Bezirksversammlung Wandsbek

Drucksache - 20-6746  

 
 
Betreff: Kriegkamp: Verbesserung der Beleuchtung im Bereich des neuen U-Bahn-Zuganges
Beschluss der Bezirksversammlung vom 22.03.2018 (Drs. 20-5545.1)
Status:öffentlichDrucksache-Art:Mitteilungsvorlage BV-Vorsitz
Federführend:Interner Service   
Beratungsfolge:
Bezirksversammlung Wandsbek
13.12.2018 
Sitzung der Bezirksversammlung Wandsbek überwiesen   
Regionalausschuss Rahlstedt
16.01.2019 
Sitzung des Regionalausschusses Rahlstedt vertagt   
20.02.2019 
Sitzung des Regionalausschusses Rahlstedt zur Kenntnis genommen   
Regionalausschuss Rahlstedt

Sachverhalt
Beschlussvorschlag
Anlage/n

Sachverhalt:

 

Folgender Beschluss wurde gefasst:

Die zuständige Behörde möge prüfen, ob die Beleuchtung der Fahrbahn des Kriegkamps im Bereich zwischen der Bushaltestelle und dem neuen U-Bahn-Zugang mit Blick auf ein besseres Gesehenwerden der hier querenden Fußgänger, verbessert werden kann.

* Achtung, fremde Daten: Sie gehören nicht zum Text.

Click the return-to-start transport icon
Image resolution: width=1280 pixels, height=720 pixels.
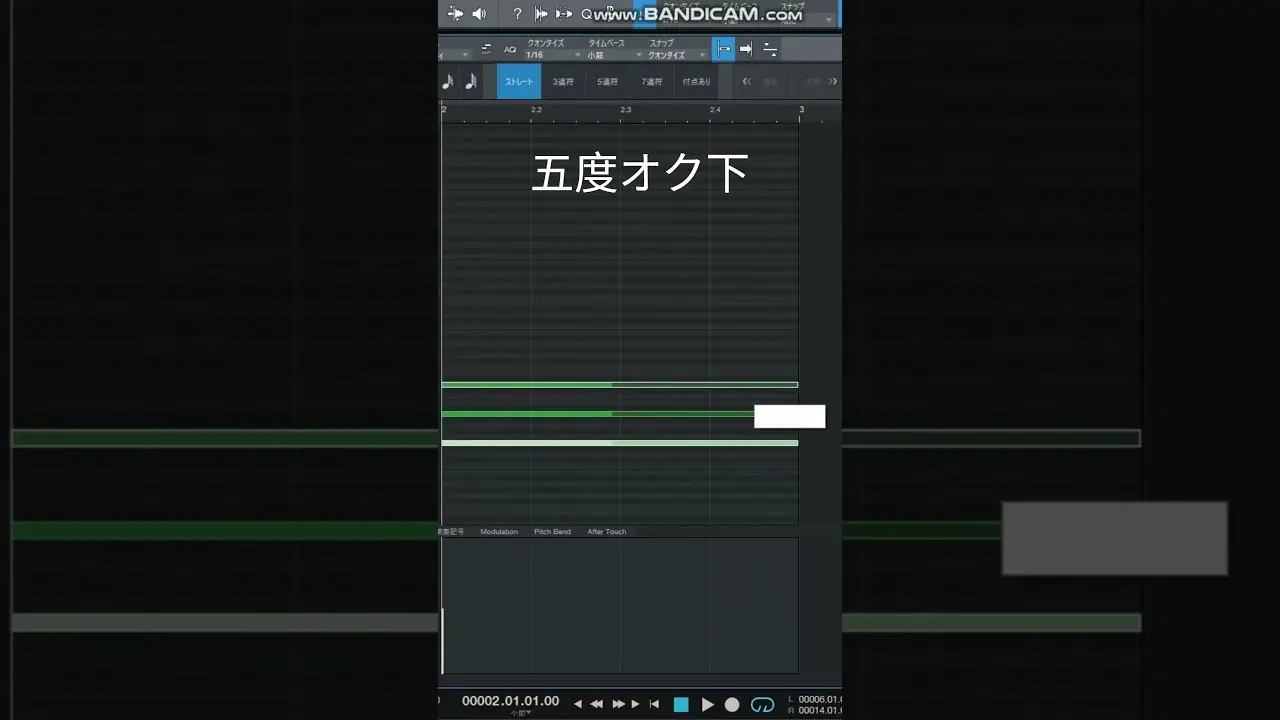tap(654, 705)
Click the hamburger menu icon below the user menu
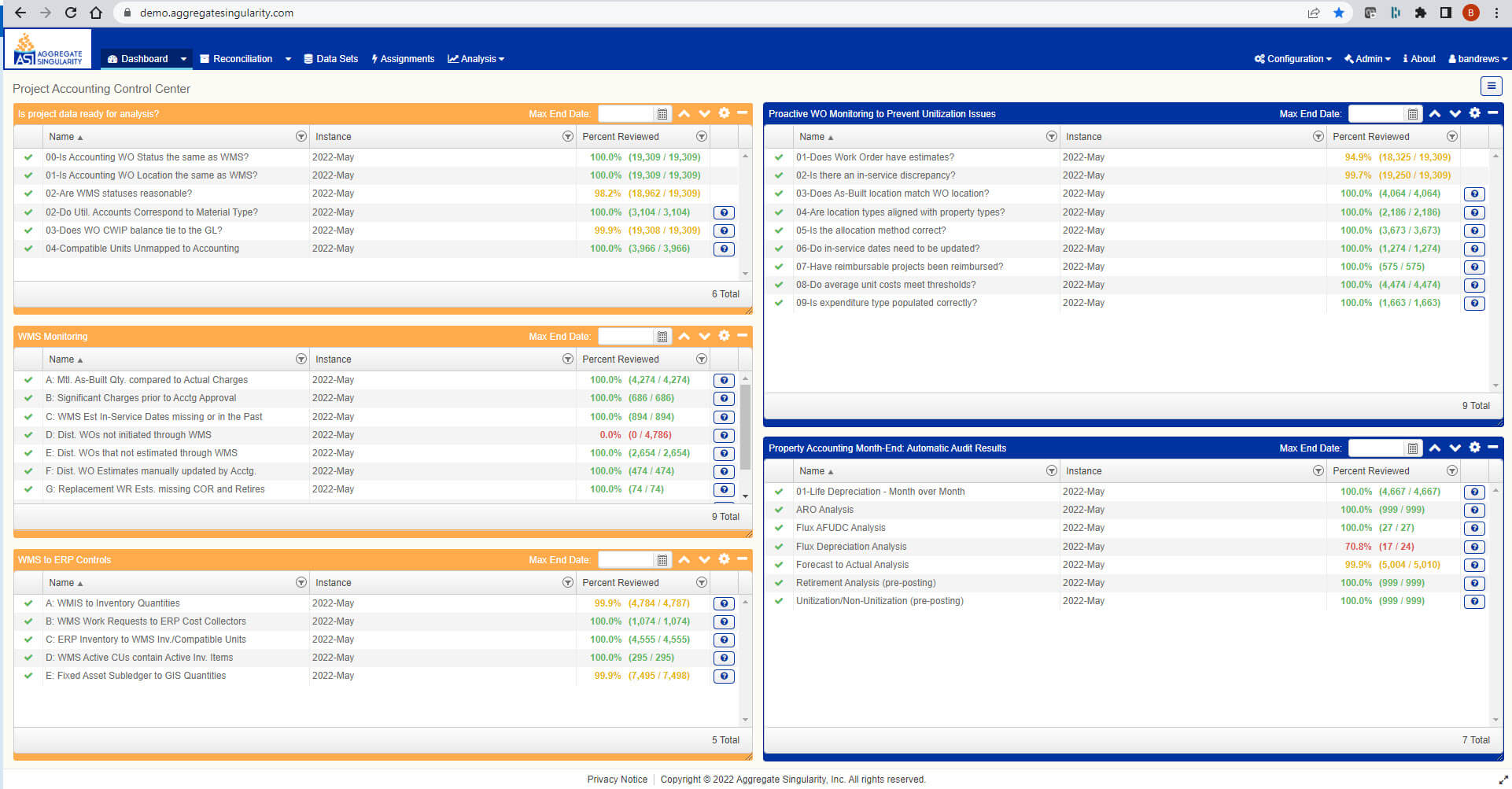The image size is (1512, 789). coord(1491,86)
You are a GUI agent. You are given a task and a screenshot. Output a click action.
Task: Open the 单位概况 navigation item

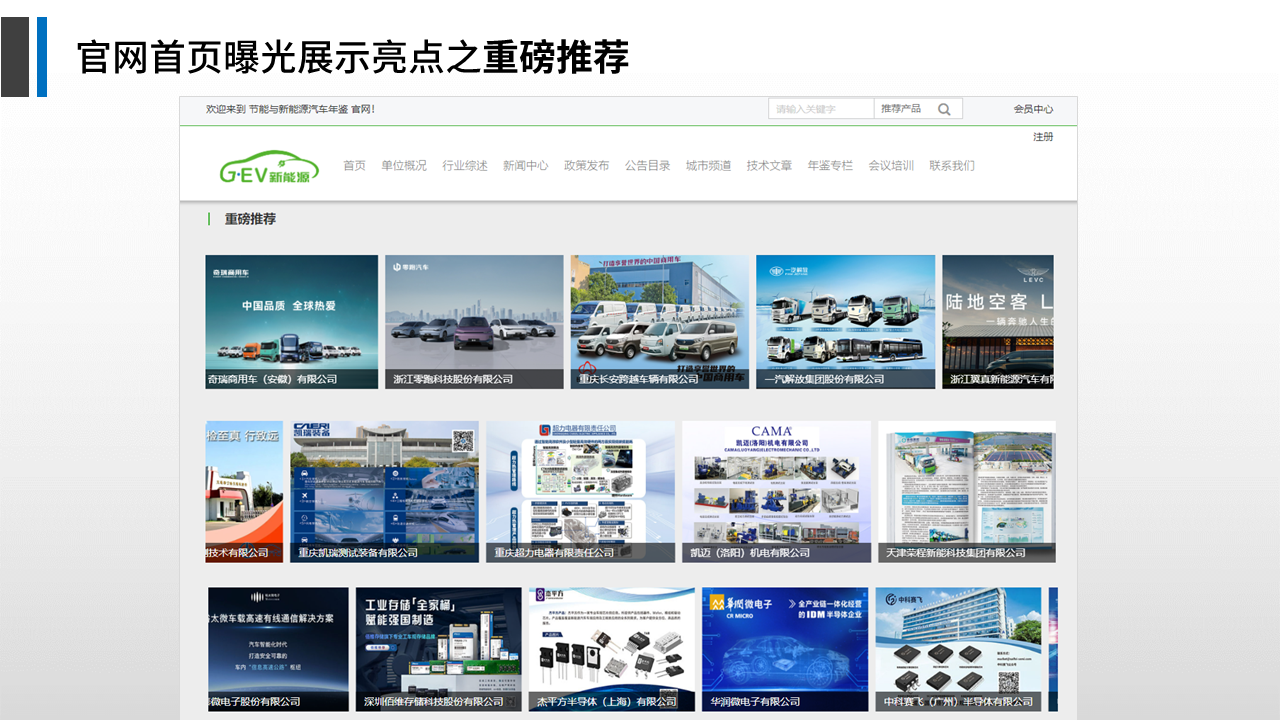pos(403,166)
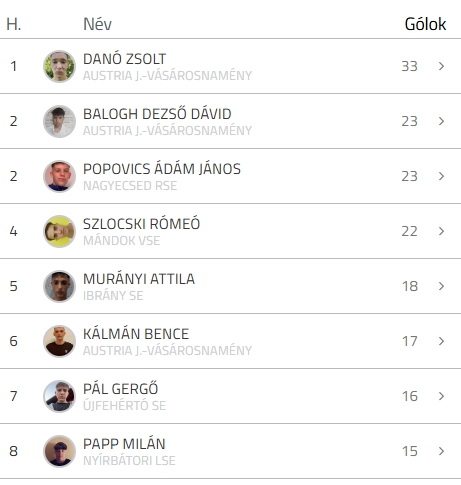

Dem Regionalausschuss möge von den Bemühungen berichtet werden.

 

 

Stellungnahme der Behörde für Wirtschaft, Verkehr und Innovation (BWVI):

Die Straßenbeleuchtung im Kriegkamp entspricht dem geltenden Hamburger Baustandard, wobei, bedingt durch die Einmündung des Berner Stieges, bereits erhöhte Anforderungen erfüllt sind. Lichtmasten sind im Kriegkamp bereits beidseitig vor und hinter der Einmündung sowie im Berner Stieg vorhanden. Nach objektiven Maßstäben besteht daher keine Grundlage für eine darüber hinausgehende Ergänzung oder Erweiterung der Beleuchtung.

 

Grundsätzlich könnte eigentlich die Anordnung eines Fußgängerüberweges (FGÜ) sinnvoll sein, der dann eine Zusatzbeleuchtung erhalten würde und damit insgesamt eine Verbesserung der Fußgängersicherheit bewirken könnte. Da dies wegen der Nähe zum bereits vorhandenen Fuß-gängerüberweg nicht verfolgt wird, könnte die Verlegung des vorhandenen Fußgängerüberweges um ca. 60 Meter vor den vorderen Bereich der Bushaltestelle betrachtet werden. Dieser könnte dann nach der aktuellen Richtlinie beleuchtet werden, wobei vor und hinter dem „Zebrastreifen“ in einem Abstand von 2 Metern ein Lichtmast mit Fußgängerüberwegleuchte aufzustellen wäre. Gleichzeitig wäre damit die Forderung nach der Erkennbarkeit des FGÜs aus 100 Metern Entfernung besser erfüllt. Der vorhandene FGÜ kann beleuchtungstechnisch nicht an die aktuelle Richtlinie angepasst werden, weil die baulichen Voraussetzungen nicht erfüllt sind – insbesondere müsste dazu ein Mast in die Parkplatzzufahrt vor Haus Nr. 2 gestellt werden.

 

 


Petitum/Beschluss:

 

Die Bezirksversammlung nimmt Kenntnis.